When the Americans get out of this bind...as they will...who could blame them if they said “the hell with the rest of the world.” Let someone else buy the Israel bonds. Let someone else build or repair foreign dams or design foreign buildings that won’t shake apart in earthquakes.
When the railways of France, Germany and India were breaking down through age, it was the Americans who rebuilt them. When the Pennsylvania Railroad and the New York Central went broke, nobody loaned them an old caboose. Both are still broke. I can name to you 5,000 times when the Americans raced to the help of other people in trouble.

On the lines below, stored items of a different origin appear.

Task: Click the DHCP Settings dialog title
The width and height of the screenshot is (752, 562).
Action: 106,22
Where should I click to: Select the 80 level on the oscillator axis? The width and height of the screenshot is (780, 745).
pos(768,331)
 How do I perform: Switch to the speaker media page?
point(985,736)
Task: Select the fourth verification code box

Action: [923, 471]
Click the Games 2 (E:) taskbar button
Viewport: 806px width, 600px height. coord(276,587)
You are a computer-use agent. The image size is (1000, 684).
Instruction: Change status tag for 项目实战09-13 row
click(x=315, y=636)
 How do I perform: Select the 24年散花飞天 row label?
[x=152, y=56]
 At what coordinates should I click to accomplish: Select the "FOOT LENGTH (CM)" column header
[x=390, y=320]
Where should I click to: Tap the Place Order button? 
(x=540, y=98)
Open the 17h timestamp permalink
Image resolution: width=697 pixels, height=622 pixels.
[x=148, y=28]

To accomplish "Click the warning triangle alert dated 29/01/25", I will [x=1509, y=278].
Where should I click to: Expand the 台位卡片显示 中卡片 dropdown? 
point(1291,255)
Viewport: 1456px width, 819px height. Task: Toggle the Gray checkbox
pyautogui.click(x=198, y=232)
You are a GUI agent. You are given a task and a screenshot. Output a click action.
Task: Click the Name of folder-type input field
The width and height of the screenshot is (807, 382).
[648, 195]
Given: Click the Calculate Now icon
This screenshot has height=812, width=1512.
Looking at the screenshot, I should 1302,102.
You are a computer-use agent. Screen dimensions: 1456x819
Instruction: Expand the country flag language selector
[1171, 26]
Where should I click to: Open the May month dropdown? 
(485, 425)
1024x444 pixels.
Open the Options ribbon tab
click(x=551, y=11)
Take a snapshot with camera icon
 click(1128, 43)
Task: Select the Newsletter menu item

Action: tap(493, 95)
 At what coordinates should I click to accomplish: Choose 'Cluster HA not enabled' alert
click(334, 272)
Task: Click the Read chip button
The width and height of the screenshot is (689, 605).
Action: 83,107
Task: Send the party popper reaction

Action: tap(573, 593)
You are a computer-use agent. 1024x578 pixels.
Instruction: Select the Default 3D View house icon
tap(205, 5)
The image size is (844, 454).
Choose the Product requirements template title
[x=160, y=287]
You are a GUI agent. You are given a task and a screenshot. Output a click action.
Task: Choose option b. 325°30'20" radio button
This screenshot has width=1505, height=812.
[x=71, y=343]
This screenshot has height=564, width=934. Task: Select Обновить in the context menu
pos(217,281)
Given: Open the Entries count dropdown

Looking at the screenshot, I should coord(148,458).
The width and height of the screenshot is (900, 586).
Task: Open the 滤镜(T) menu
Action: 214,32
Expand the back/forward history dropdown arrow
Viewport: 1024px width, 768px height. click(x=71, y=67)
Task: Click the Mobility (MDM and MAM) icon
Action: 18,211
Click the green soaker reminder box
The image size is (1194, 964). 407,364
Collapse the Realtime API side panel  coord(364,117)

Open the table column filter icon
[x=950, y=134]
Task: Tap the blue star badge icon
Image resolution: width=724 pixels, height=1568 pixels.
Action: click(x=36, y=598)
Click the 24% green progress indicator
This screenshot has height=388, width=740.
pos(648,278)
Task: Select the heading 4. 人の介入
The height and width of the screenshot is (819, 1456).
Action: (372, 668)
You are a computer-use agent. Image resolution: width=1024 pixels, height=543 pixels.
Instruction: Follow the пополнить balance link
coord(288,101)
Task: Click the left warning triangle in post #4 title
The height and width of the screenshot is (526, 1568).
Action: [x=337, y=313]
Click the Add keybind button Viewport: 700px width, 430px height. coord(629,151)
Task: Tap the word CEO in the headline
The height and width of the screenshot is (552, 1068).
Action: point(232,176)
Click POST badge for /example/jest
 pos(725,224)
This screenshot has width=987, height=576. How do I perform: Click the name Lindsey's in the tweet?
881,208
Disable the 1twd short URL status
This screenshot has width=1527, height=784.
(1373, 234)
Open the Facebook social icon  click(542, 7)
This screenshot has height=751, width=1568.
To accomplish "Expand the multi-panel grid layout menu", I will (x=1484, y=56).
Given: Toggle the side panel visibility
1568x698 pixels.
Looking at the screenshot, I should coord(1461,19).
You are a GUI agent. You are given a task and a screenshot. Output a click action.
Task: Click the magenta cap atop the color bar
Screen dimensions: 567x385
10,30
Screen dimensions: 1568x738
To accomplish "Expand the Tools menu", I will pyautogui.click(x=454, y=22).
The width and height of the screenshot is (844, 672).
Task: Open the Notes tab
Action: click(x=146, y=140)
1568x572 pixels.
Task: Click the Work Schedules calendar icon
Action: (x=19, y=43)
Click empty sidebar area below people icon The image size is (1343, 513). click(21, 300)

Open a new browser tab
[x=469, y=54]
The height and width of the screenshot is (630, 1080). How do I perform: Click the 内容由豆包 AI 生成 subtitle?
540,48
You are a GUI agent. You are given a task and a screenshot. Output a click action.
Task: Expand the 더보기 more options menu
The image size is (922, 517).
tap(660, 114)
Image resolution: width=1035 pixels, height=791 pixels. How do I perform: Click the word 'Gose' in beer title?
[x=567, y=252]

Can you name me even one time when someone else raced to the Americans in trouble? I don’t think there was outside help even during the San Francisco earthquake.
Our neighbors have faced it alone and I am one Canadian who is damned tired of hearing them kicked around. They will come out of this thing with their flag high. And when they do, they are entitled to thumb their nose at the lands that are gloating over their present troubles.
I hope Canada is not one of these. But there are many smug, self-righteous Canadians. And finally, the American Red Cross was told at its 48th Annual meeting in New Orleans this morning that it was broke.
This year’s disasters...with the year less than half-over...has taken it all and nobody...but nobody...has helped.
In the age of Airbus, his reference to American domination of the commercial jet industry is a bit dated, but otherwise Sinclair’s rousing affirmation of the USA’s greatness in helping others in the world is just as valid today as it was 41 years ago.